▶ TEXTE CHOISI
---------------

Après une année marquée par des débats sur la dépolitisation du corps électoral et des tentatives des candidats pour ramener à eux les “invisibles”, l’Institut national de la statistique et des études économiques (Insee), dans une étude publiée ce jeudi 6 septembre, dresse le bilan, à froid, de qui s’est inscrit et qui a voté en 2012, à partir d’un échantillon de 300 000 électeurs potentiels (lire la note dans son intégralité). Lors de la présidentielle, l'abstention a atteint environ 20 %. Elle a dépassé 40 % lors des législatives qui ont suivi. Avec les différents tours, ces élections ont donné quatre occasions aux Français de marquer leur intérêt en se rendant aux urnes. Entre les non-inscrits et ceux qui sont systématiquement restés chez eux, un sur cinq n’a participé à aucun scrutin.
Se faire répertorier à la mairie constitue en effet une barrière que 7 % des personnes en âge de le faire n’ont pas franchie cette année. Malgré la procédure automatique prévue pour les jeunes de 18 ans, cette classe d’âge n’a pas fait le plein, à la suite notamment des déménagements ayant eu lieu après les journées de Défense et citoyenneté. Les inégalités socioprofessionnelles restent fortes : l’écart atteint 11 points entre les non-diplômés et les titulaires d’un titre de l’enseignement supérieur ; les ouvriers et les employés sont moins inscrits que les cadres, et les chômeurs moins que les salariés.
Le décalage est encore plus prononcé entre les Français d’origine étrangère et ceux nés en France. Les plus en retrait sont les personnes nées au Portugal et en Turquie. Seuls 60 % d’entre eux sont inscrits sur les listes, ce que les auteurs de l’étude, Xavier Niel et Lilian Lincot, de la division Enquêtes et études démographiques de l’Insee, lient au niveau de diplôme. « Les Français nés en Italie, notent-ils, sont également parmi les moins diplômés, mais ils sont issus de vagues d’immigration plus anciennes. Ils sont donc plus âgés et plus souvent déjà inscrits sur une liste électorale. »
Le taux d’inscription des Français nés sur le continent africain, d’en moyenne 77 %, varie sensiblement selon la nationalité à la naissance : les personnes nées françaises en Algérie, au Maroc et en Tunisie se sont fait enregistrer à 87 %, tandis que les électeurs d’origine maghrébine ne le sont qu’à 65 %.

---------------

▶ DONNÉES FOURNIES
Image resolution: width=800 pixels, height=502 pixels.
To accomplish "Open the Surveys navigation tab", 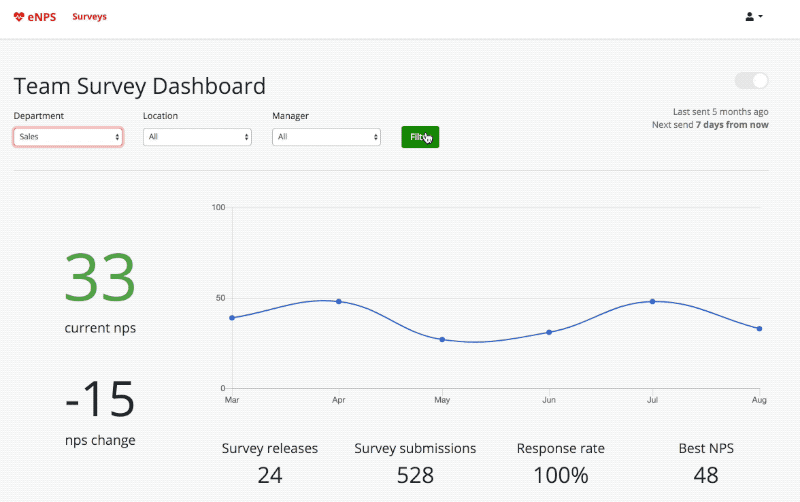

---------------

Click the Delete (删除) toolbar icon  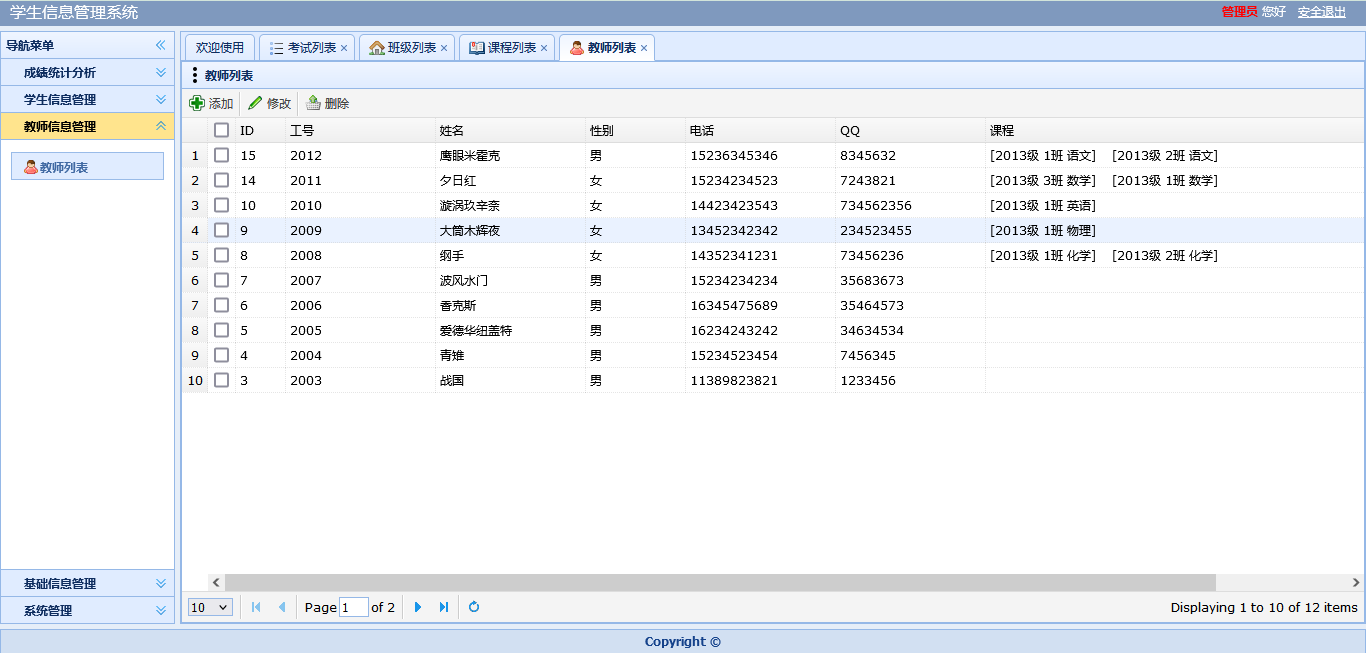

---------------

▶ TÂCHES À RÉALISER
(1) D'après l'article sur la participation électorale en 2012, sur quel échantillon l'Insee a-t-il fondé son étude ?
(2) Recopiez fidèlement l'article sur la participation électorale en 2012, depuis « Après une année » jusqu'à « à aucun scrutin. » inclus.
(3) Indiquez si chacune des affirmations suivantes concorde avec l'article sur la participation électorale en 2012, en répondant par oui ou par non et en citant les mots décisifs du texte. (a) L'abstention a dépassé 40 % lors des législatives. (b) Les personnes nées en Italie sont les plus en retrait en matière d'inscription. (c) Les chômeurs sont davantage inscrits que les salariés.

▶ CORRIGÉ DE L'EXERCICE
(1) Sur un échantillon de 300 000 électeurs potentiels.

(2)
Après une année marquée par des débats sur la dépolitisation du corps électoral et des tentatives des candidats pour ramener à eux les “invisibles”, l’Institut national de la statistique et des études économiques (Insee), dans une étude publiée ce jeudi 6 septembre, dresse le bilan, à froid, de qui s’est inscrit et qui a voté en 2012, à partir d’un échantillon de 300 000 électeurs potentiels (lire la note dans son intégralité). Lors de la présidentielle, l'abstention a atteint environ 20 %. Elle a dépassé 40 % lors des législatives qui ont suivi. Avec les différents tours, ces élections ont donné quatre occasions aux Français de marquer leur intérêt en se rendant aux urnes. Entre les non-inscrits et ceux qui sont systématiquement restés chez eux, un sur cinq n’a participé à aucun scrutin.

(3)
(a) Oui : « Elle a dépassé 40 % lors des législatives qui ont suivi. »
(b) Non : « Les plus en retrait sont les personnes nées au Portugal et en Turquie. »
(c) Non : « les chômeurs moins que les salariés »